The album was released on Bezdech Records with support from Kultur | lx – Arts Council Luxembourg, and that fact alone sets a certain lens: there is institutional backing here, which means there is also a responsibility to the format. BURN take that responsibility on with visible seriousness.

There is a question I get asked regularly: why listen to new trip-hop when Mezzanine and Dummy exist? The answer is simple — for the same reason people keep shooting black-and-white films after Bergman. A language is alive as long as someone speaks it. And trip-hop is a language capable of saying things other genres are too shy to even utter: about exhaustion, about three in the morning, about that strange feeling when the city around you sleeps and you lie awake hearing the hum of electricity inside the walls.
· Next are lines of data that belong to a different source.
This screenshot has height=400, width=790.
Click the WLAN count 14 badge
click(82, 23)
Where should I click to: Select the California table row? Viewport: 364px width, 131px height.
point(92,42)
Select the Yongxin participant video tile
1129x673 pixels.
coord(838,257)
BURN speak precisely about this — and they do it with a confidence that artists with five albums behind them would envy.
I listened to ‘Chopped and Shattered’ three times before I dared to write anything down. The issue lies in the nature of the material: the album resists quick summary. It demands that you live through it whole, from the first second of “Pockets” to the last fading drone of “Night”. This is a complete audio journey where the order of tracks matters, where the pause between songs does work, where the structure of the release is itself a statement.
A curious easter egg: the titles of the nine tracks form a sentence — Pockets That Remain Broken Often Blossom Late At Night. When I discovered this, the album reassembled itself in my head from scratch. Suddenly everything turned into a word within a sentence, an element of a single narrative.
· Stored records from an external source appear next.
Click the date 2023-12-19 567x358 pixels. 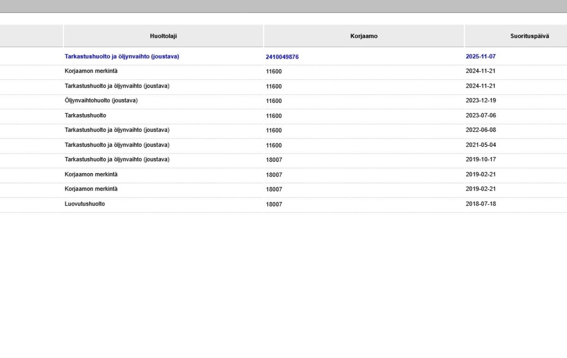point(481,100)
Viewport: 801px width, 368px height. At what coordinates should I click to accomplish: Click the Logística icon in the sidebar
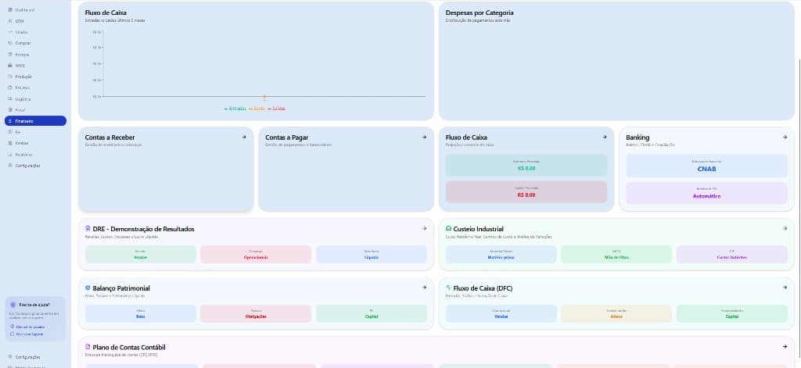9,99
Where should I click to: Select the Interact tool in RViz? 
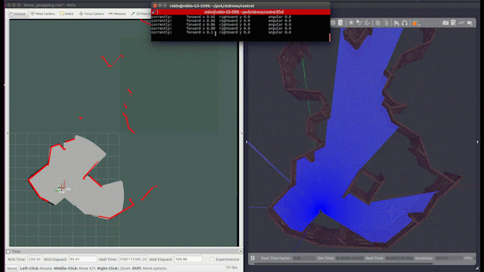[18, 14]
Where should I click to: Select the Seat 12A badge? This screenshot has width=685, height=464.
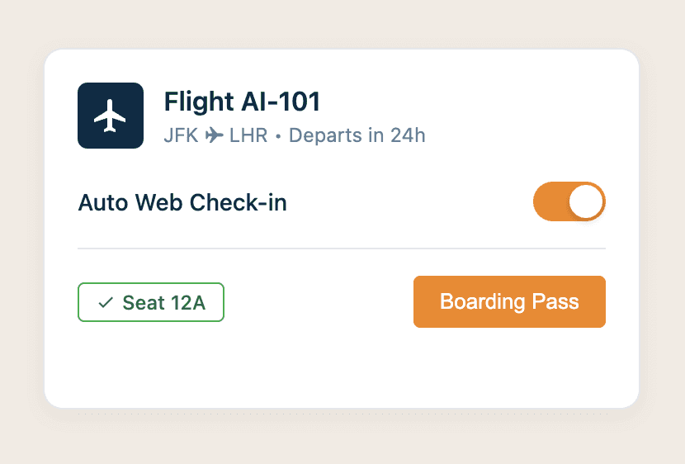tap(151, 302)
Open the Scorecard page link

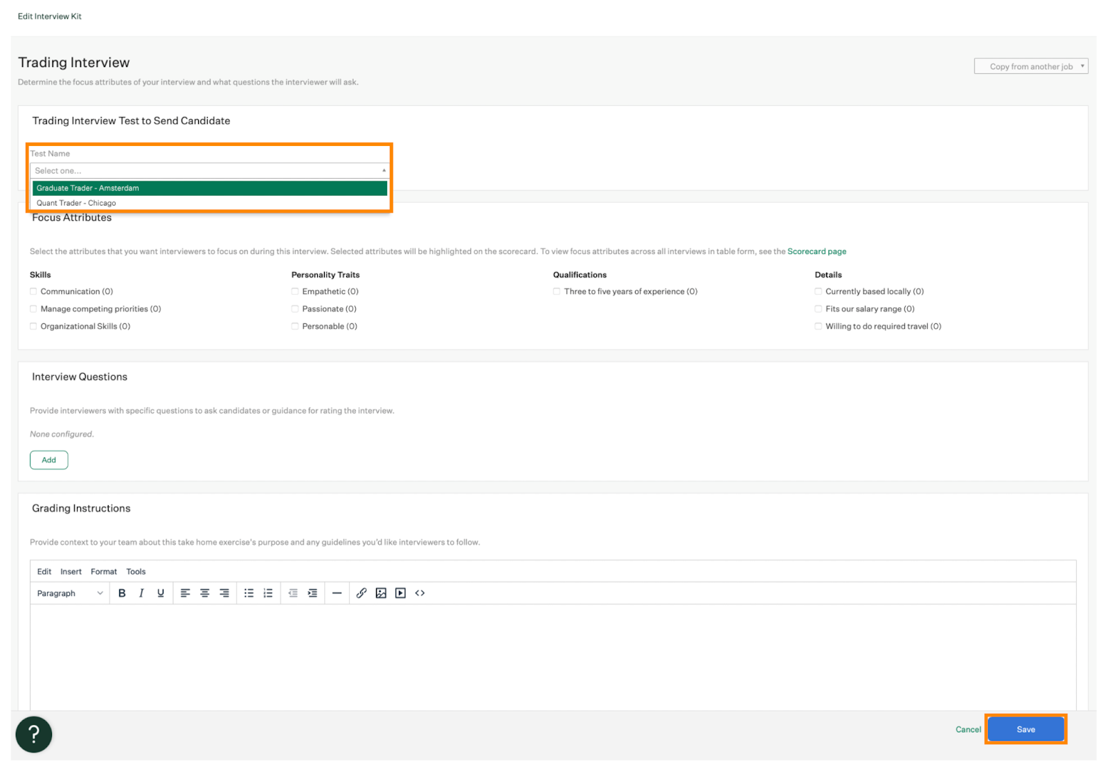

“Pockets” opens the record with a slight sense of unease. The electronics merge with a dark, arthouse-inflected sound, while the lyricism — vivid, tactile — immediately sets the tone for everything that follows. Behind the door — “Broken”. The song operates like a prolonged awakening that stretches across millennia — that is how the musicians themselves describe it, and I would sign my name under every word.
“Blossom” is a striking case in point. The track builds a swaying atmosphere of dark cyberpunk and neon night. The vocal floats through the melody, discharging the electrified trip-hop sound. And there is one technique I want to single out: the voice fractures into echo, lending the track a sense of mysticism, depth, an otherworldly presence.
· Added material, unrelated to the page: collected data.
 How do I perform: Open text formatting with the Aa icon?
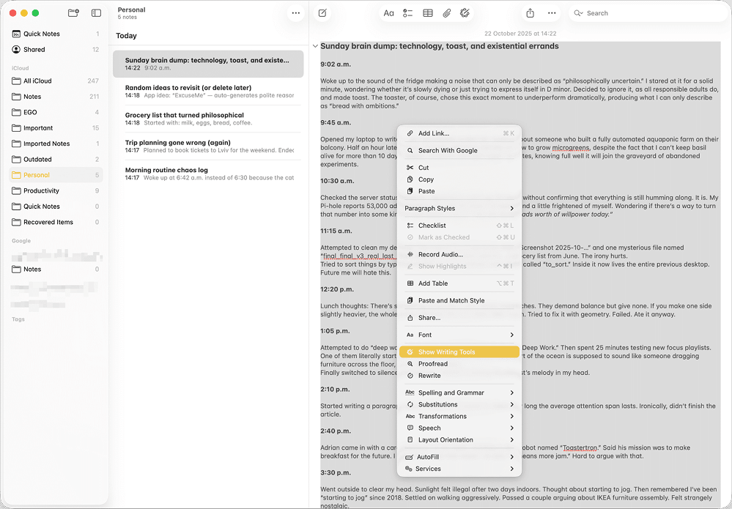[x=389, y=12]
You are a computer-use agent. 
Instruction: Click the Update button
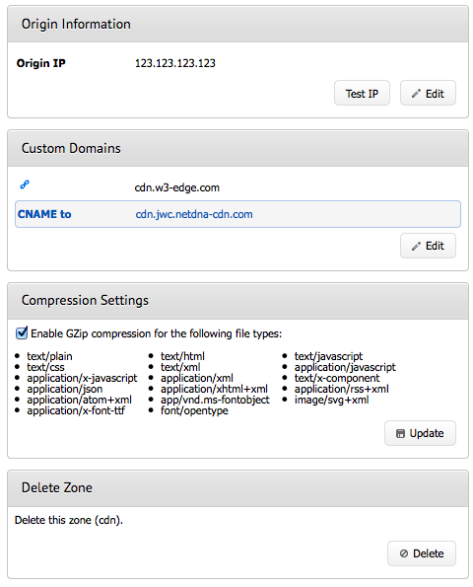click(x=420, y=433)
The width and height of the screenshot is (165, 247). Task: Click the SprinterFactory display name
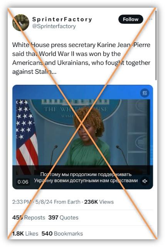click(62, 19)
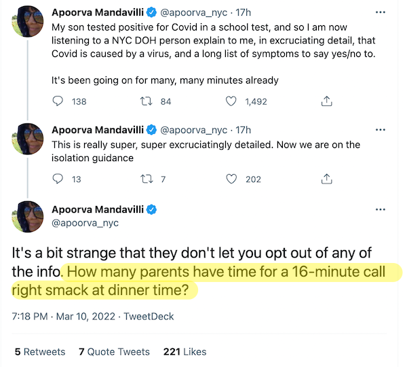This screenshot has height=367, width=407.
Task: Open more options menu on the first tweet
Action: click(x=381, y=12)
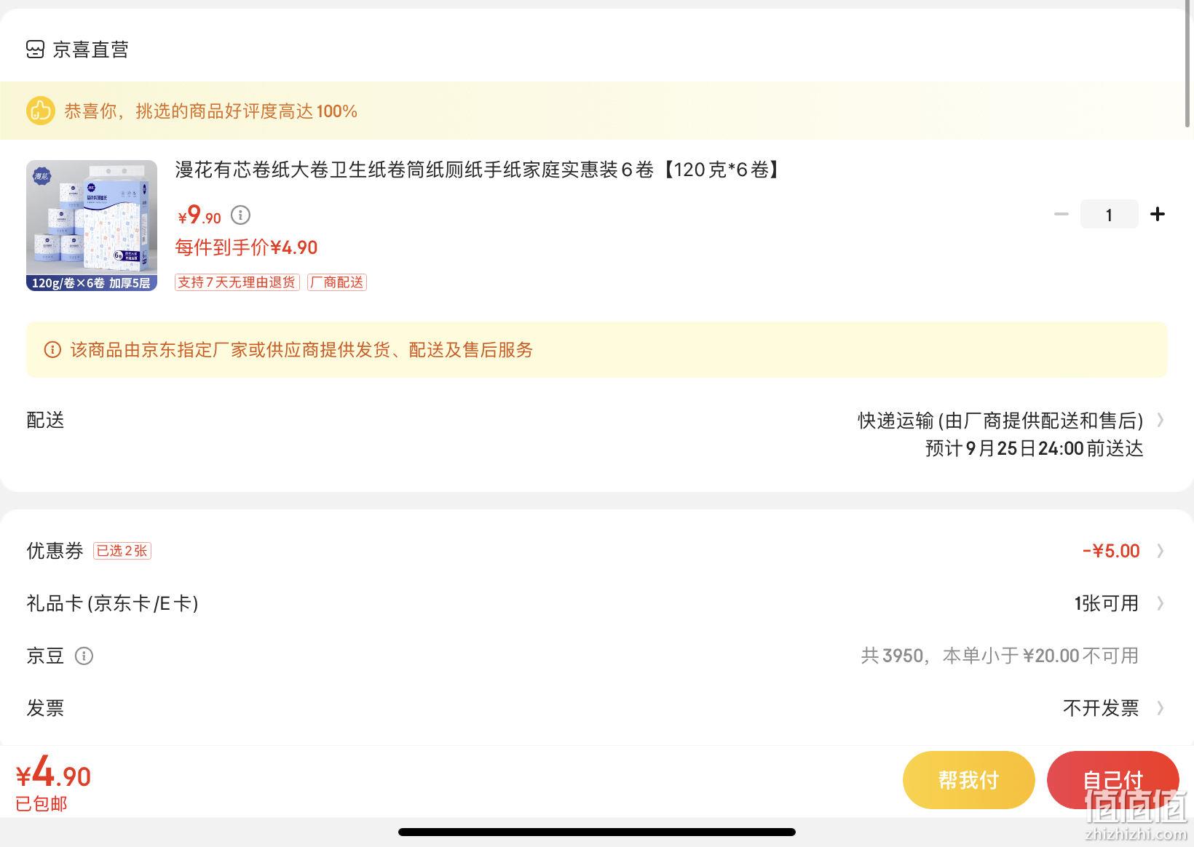
Task: Decrease the quantity with the minus button
Action: point(1061,214)
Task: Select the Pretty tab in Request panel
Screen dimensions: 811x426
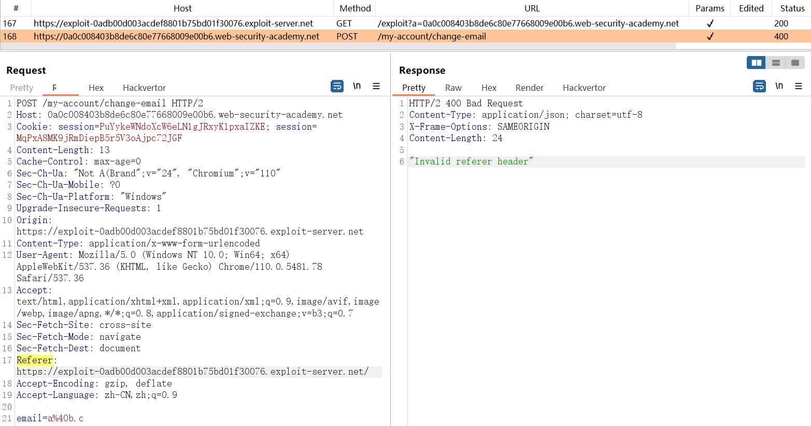Action: coord(21,88)
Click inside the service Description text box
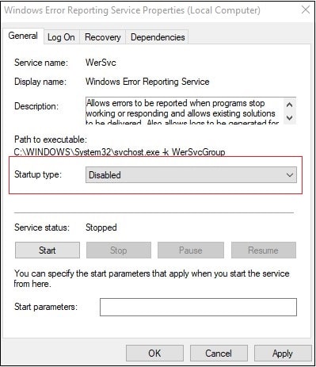Screen dimensions: 316x367 click(184, 111)
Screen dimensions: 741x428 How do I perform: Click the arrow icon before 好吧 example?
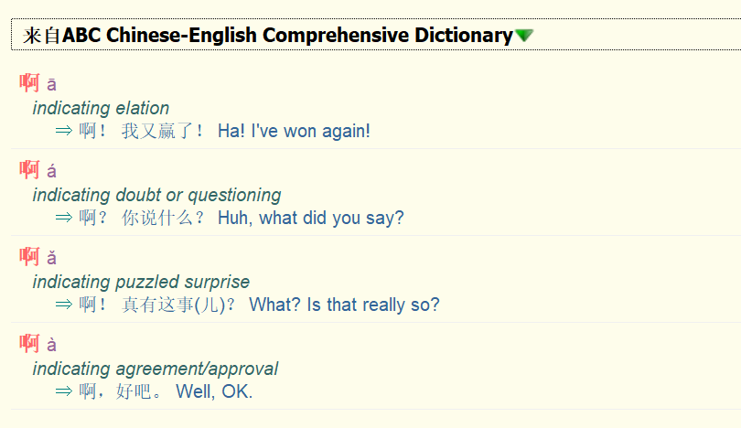(x=63, y=391)
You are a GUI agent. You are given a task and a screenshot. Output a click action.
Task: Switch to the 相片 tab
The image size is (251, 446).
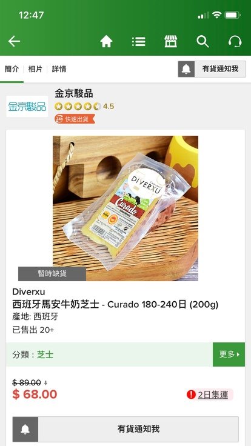pyautogui.click(x=35, y=69)
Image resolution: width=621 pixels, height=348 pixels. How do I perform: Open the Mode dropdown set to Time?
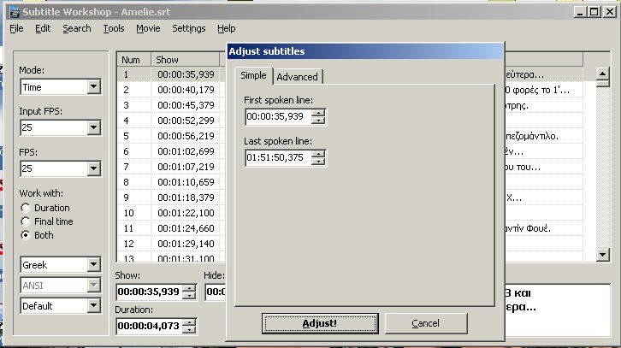[93, 87]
“Late” is the pivotal point of the release. The most direct moment on the album in terms of energy. Strong vocals, powerful drive, and — what genuinely surprises — the track evolves from a cold, almost detached atmosphere toward a harder, rhythmically pronounced sound with an industrial edge. A music video exists for “Late”, and I strongly recommend seeking it out — it adds yet another dimension to an already multilayered track.
It is worth noting that “Late” occupies a position in the tracklist that feels perfectly calculated in terms of dramaturgy. By this point the listener has spent enough time in the album’s dark corridors, grown accustomed to its slowed pulse, adapted to the half-light — and “Late” breaks in like a rush of fresh, if cold, air. BURN feel the rhythm of the album as a living organism.
The album closes with “Night” — the longest track on the release. “Night” unfolds slowly from gentle melancholic electronics toward dark industrial trip-hop and ambient.
So what makes ‘Chopped and Shattered’ a genuinely compelling release in the context of today’s music? Debut albums often suffer from excess — musicians try to cram everything that has accumulated over the years into a first release, and the result is an uneven compilation of ideas. BURN avoided that trap. Nine tracks — each with its own dynamics, textures, and emotions — feel like a unified whole.
One might, however, pose a question: is there enough risk here? In places the album is so precisely calibrated, so controlled in its darkness, that you want to hear a moment where BURN allow themselves to lose control, where the sound truly slips off the leash.
But this is a criticism that doubles as a compliment. Because if the main grievance with a debut album is “I want more chaos” — it means the foundation has been built impeccably. ‘Chopped and Shattered’ is a deliberate, conceptual, aesthetically cohesive album that reveals itself slowly through detail, atmosphere, and careful work with form.
Luxembourg — a dot on the map that the music press mentions roughly once a decade. All the more valuable, then, that a release of this caliber has come from there. The support of Kultur | lx – Arts Council Luxembourg feels fitting here: the institution helped the artists bring their material to a level where it can hold its own in conversation with a global audience.
For those tired of typical radio fare and searching for something real — this is the record to start with. Put it on at night, in headphones, with your eyes closed. Give it time. It will give you back more than you expected.